No comunicado de 25 de novembro sublinha-se que “a marcação com antecedência para atendimento presencial nos serviços públicos era uma exigência resultante das medidas de mitigação da pandemia Covid-19, apenas justificada legalmente por força do estado de emergência. Portugal não está em estado de emergência desde 30 de abril de 2021. O estado de alerta, que cessou aliás em 30 de setembro deste ano, não permitia as restrições de acesso que as estruturas da Administração continuaram e continuam a impor.

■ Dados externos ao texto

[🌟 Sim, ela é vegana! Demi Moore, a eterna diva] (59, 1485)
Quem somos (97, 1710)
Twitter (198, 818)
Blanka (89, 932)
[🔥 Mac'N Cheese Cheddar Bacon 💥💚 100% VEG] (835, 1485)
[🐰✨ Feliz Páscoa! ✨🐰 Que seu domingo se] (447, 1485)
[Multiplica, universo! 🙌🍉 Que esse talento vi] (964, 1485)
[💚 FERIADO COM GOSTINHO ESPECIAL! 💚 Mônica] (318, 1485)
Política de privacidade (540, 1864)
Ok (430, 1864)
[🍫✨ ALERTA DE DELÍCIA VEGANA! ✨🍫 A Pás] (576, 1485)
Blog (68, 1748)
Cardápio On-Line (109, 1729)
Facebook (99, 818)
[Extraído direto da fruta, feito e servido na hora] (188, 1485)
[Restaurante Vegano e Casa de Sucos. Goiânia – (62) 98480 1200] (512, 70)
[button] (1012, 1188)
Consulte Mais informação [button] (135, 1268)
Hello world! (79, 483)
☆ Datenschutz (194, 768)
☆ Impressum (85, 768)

Isto é: o direito dos particulares a serviços públicos acessíveis, expeditos e não discriminatórios está a ser ofendido há mais de um ano e meio“.

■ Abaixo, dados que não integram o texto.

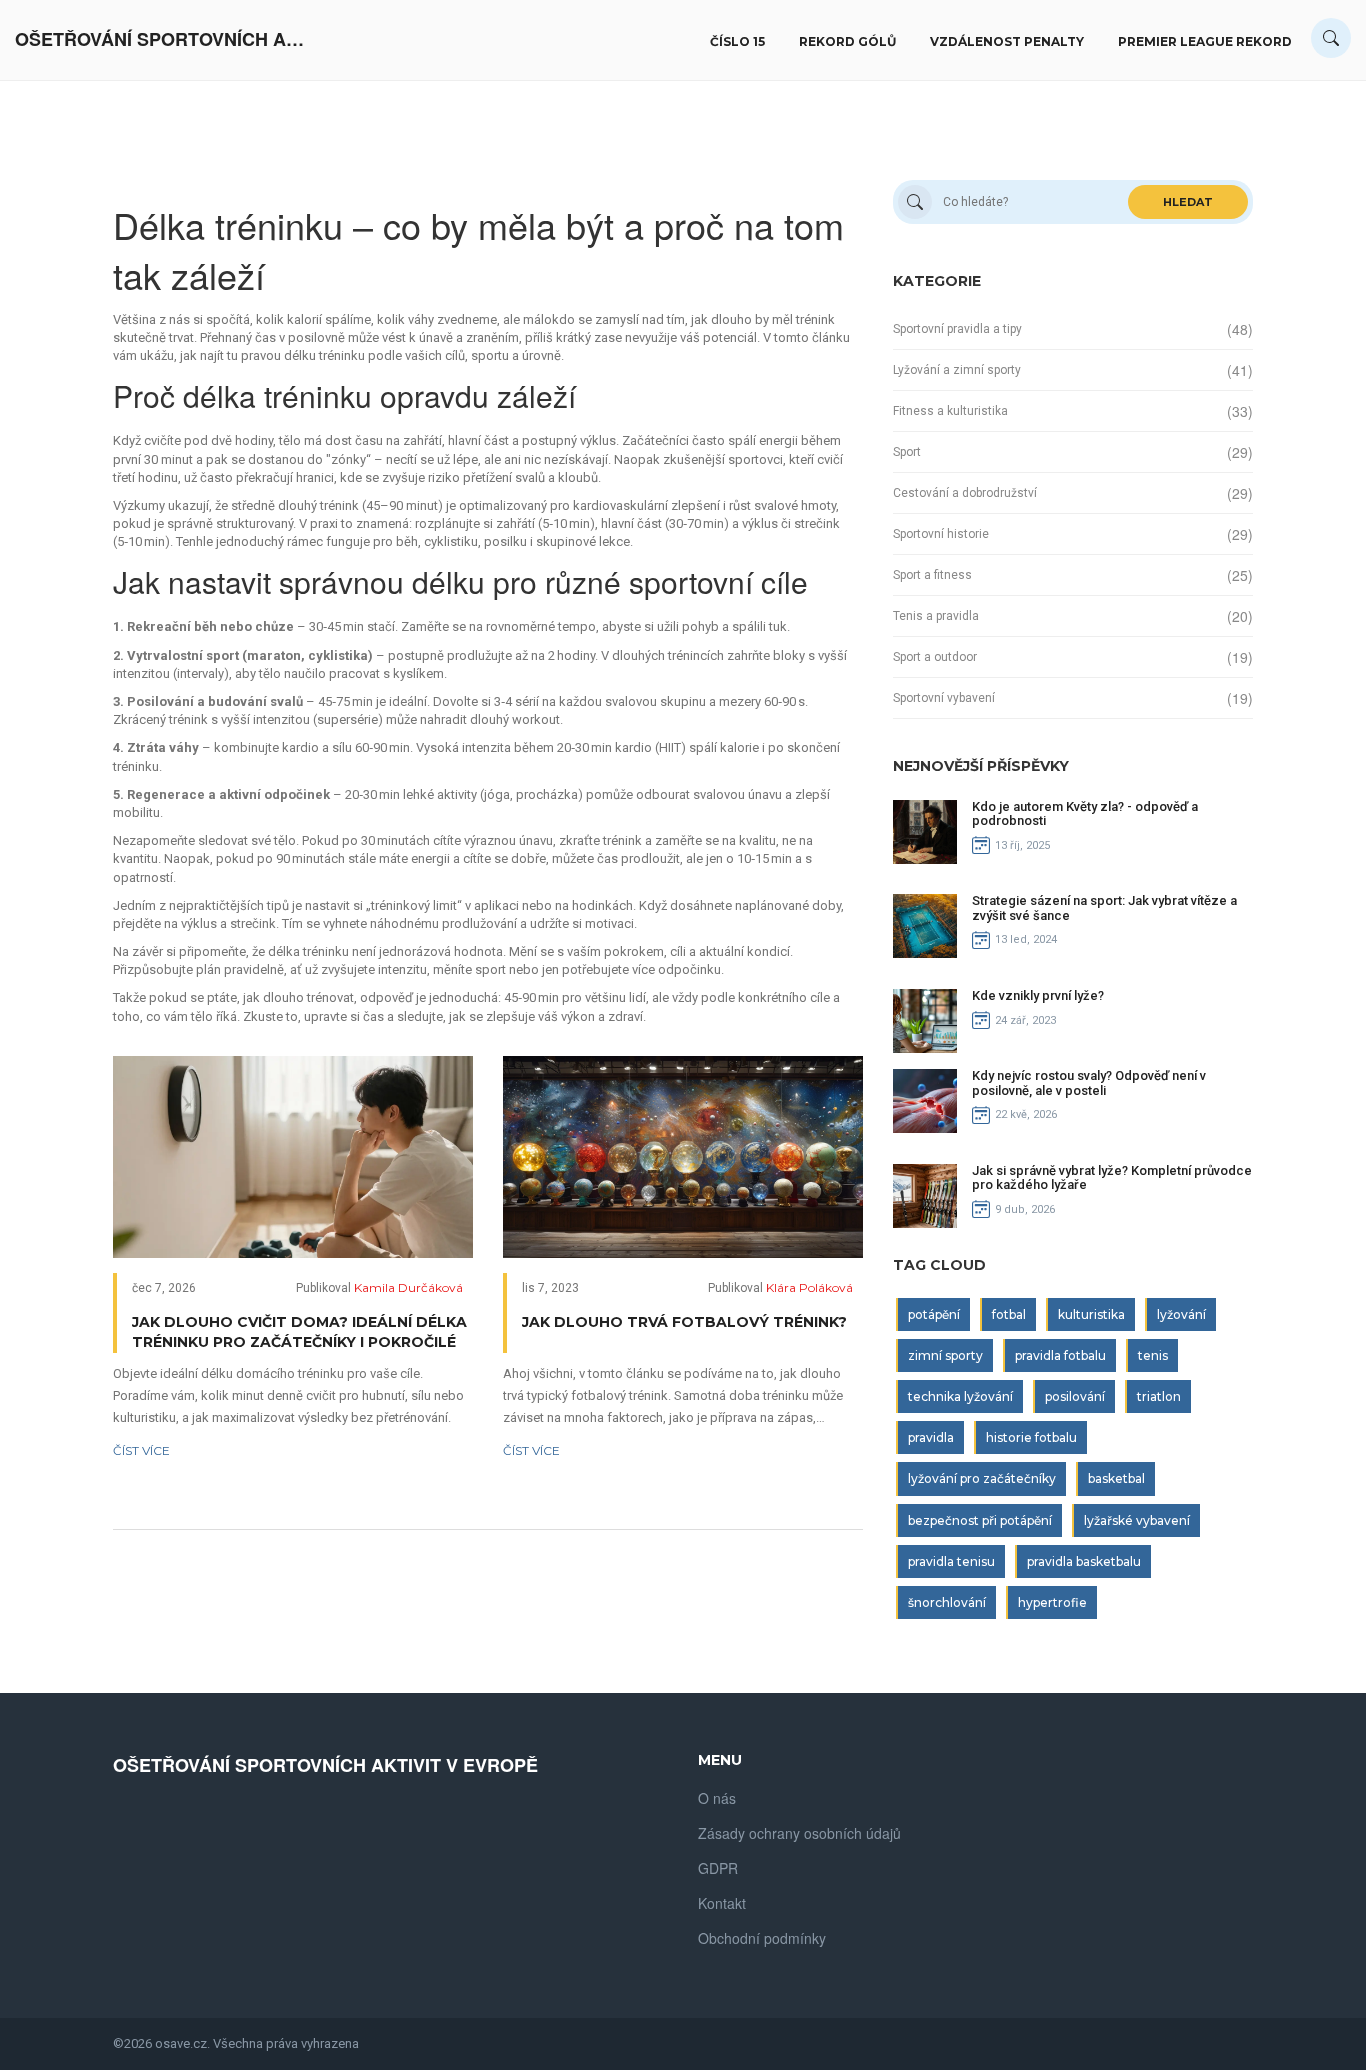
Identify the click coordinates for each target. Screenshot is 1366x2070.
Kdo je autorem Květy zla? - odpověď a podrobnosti (1085, 813)
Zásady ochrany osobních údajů (799, 1833)
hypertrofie (1052, 1602)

“A situação atual, que tem afetado dezenas de milhares de pessoas, é injusta, ilegal e inconstitucional, lesando em especial as camadas mais vulneráveis da população. A ProPública reconhece o esforço da maioria dos funcionários que, nos últimos anos e apesar das dificuldades sociais e organizativas, deram o seu melhor para servir o interesse público. Mas, simultaneamente, chama a atenção para o princípio de que a Administração Pública existe para servir os cidadãos e não os interesses próprios de funcionários e burocratas. Os direitos de cidadania não são compatíveis com uma cultura organizativa de distanciamento, opacidade e autoritarismo“, defende a ProPública.
Entretanto, no dia 28 de novembro, o PSD questionou o Governo sobre esta matéria, através de um requerimento dirigido à ministra da Presidência, Mariana Vieira da Silva, indicando que a bancada parlamentar do partido tem recebido “diversos relatos de serviços da Administração Pública que mantêm a exigência de agendamento prévio e obrigatório para realização do atendimento ao cidadão“.
Os deputados do PSD pedem explicações sobre “qual o motivo justificativo para que se mantenha, em tempos de normalidade, a exigência de marcação prévia para efeitos de atendimento presencial, a qual era justificada legalmente pela excecionalidade do período de pandemia da doença Covid-19″.
Contactado pelo Polígrafo, o presidente da ProPública – que se assume como “a primeira ONG portuguesa dedicada ao direito do interesse público” -, Agostinho Pereira de Miranda, salienta que a associação recebeu queixas de situações de “bloqueamento” no acesso a determinados serviços públicos. Foram estes relatos que motivaram a apresentação da queixa contra a generalizada exigência de agendamento prévio para que um cidadão seja atendido nos serviços da Administração Pública.
“Não há nenhuma lei que tenha dito que só atendem por agendamento, esse resultado acaba por acontecer porque os agendamentos completam aquele dia e, portanto, já não existem vagas. É uma regra de fonte burocrática e imposta pela prática“, garante o advogado. “A lei diz repetidamente que a regra é o atendimento presencial, mas na prática burocrática dos serviços é isso [marcação prévia] que acaba por suceder.”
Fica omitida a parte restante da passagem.